At Tuesday’s surgery, all went well. Dr. Kaufmann reported to Daniel that he was able to inflate the balloon to the maximum and keep it inflated 3 minutes each at .6 .7 and .8 mL. I came out of the general anesthetic early and was up and about in a few short hours. I was out of pain. I was not as numb as I expected to be and the lack of increased numbness worried me a bit. But there was no pain, so I was encouraged. As I was doing so well and not in pain, I was able to leave the hospital the same day.

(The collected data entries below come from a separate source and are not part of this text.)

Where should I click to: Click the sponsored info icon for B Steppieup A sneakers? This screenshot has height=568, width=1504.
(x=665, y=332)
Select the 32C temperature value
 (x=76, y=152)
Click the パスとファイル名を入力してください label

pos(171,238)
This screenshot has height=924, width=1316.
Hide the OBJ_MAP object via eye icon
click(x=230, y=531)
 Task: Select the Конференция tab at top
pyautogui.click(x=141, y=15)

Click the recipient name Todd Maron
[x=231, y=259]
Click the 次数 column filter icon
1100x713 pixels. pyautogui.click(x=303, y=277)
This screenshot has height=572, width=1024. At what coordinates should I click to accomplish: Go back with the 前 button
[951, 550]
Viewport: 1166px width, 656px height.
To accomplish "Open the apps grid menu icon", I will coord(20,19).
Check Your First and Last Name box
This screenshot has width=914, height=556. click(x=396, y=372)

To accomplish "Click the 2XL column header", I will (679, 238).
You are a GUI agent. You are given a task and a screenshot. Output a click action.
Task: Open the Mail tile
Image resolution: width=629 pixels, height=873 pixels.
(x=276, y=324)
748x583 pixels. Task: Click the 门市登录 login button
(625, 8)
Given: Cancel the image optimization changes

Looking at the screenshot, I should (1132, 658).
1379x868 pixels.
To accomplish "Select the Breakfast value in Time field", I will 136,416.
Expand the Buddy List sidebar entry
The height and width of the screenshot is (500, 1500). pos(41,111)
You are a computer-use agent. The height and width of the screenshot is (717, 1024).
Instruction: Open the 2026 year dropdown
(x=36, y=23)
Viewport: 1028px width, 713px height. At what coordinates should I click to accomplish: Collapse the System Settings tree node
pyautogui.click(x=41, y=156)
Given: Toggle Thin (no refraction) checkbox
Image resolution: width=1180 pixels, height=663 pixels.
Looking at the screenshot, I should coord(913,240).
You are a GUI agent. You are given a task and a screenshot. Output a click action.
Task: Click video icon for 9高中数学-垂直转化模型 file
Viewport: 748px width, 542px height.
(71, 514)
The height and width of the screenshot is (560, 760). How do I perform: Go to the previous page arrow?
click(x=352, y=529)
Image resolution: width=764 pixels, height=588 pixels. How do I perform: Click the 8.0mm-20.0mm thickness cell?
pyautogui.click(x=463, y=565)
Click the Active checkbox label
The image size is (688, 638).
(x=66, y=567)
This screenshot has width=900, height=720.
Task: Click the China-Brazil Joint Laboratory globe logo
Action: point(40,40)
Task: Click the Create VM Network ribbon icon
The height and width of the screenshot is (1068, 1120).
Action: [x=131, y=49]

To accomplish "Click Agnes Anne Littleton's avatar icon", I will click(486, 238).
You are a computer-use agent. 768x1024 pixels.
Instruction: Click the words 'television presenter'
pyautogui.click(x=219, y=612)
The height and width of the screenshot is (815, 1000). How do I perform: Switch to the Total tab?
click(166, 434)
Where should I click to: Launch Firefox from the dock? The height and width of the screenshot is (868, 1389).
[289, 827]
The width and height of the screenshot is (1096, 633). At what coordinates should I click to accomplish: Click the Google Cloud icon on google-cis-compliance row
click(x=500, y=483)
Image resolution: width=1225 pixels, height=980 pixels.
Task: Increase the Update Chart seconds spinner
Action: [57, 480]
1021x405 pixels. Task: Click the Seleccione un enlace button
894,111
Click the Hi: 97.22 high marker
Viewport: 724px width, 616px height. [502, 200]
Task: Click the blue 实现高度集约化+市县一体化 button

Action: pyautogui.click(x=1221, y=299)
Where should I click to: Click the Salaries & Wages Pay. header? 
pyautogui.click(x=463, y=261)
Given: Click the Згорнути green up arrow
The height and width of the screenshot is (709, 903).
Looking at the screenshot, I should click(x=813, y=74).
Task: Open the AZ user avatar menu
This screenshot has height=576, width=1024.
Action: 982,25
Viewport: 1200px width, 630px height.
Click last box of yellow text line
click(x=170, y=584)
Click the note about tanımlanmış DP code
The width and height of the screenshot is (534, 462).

Daniel and I had just finished dinner in our hotel room. I leaned over to reach for the newspaper and had an electric shock up my forehead. Uh-oh . . . I knew from that moment that this did not bode well. I emailed Dr. Kaufmann and the nurse, Olive. We got a quick response and were encouraged to go in for another appointment the next day.

In the morning, I had another big shock as I washed my face, all around my eye and up my forehead. Ouch. We met with Dr. Kaufmann and talked about options again. He was concerned about the fact we had travel considerations and lived in Vancouver. But we asked him to think of us as living in Winnipeg and to make a plan from there. Fortunately, the whole team stepped up and reorganized surgical schedules and appointments to give me an appointment on Monday morning.

We’ll be doing the Dandy procedure. Others call it a total sensory rhizotomy . It will involve cutting into my skull behind the ear and severing two-thirds of the nerve. It will lead to total numbness, have possible complications with my eye, as well as reduced jaw opening. So, if I have to puree food, c’est la vie.

Tuesday, Wednesday and Thursday were very tough days. Lots of pain breakthroughs as bad as pre-surgery. It felt like my face was lighting up like a neon sign with the electric pain shooting through! Since yesterday morning, I’ve been doing well as the drugs seem to be holding the pain back.

In the meantime . . . it’s been an active week here in Winnipeg with the Grey Cup in town.